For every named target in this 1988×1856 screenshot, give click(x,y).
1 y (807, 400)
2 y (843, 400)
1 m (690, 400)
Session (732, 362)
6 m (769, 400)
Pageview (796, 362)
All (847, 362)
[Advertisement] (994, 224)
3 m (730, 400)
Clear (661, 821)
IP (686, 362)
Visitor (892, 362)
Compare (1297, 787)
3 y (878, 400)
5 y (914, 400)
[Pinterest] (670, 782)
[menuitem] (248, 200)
—————
Please let your answer be exactly the lines from the one holding "All (847, 362)" through the last line of the entries above, both ends included.

All (847, 362)
[Advertisement] (994, 224)
3 m (730, 400)
Clear (661, 821)
IP (686, 362)
Visitor (892, 362)
Compare (1297, 787)
3 y (878, 400)
5 y (914, 400)
[Pinterest] (670, 782)
[menuitem] (248, 200)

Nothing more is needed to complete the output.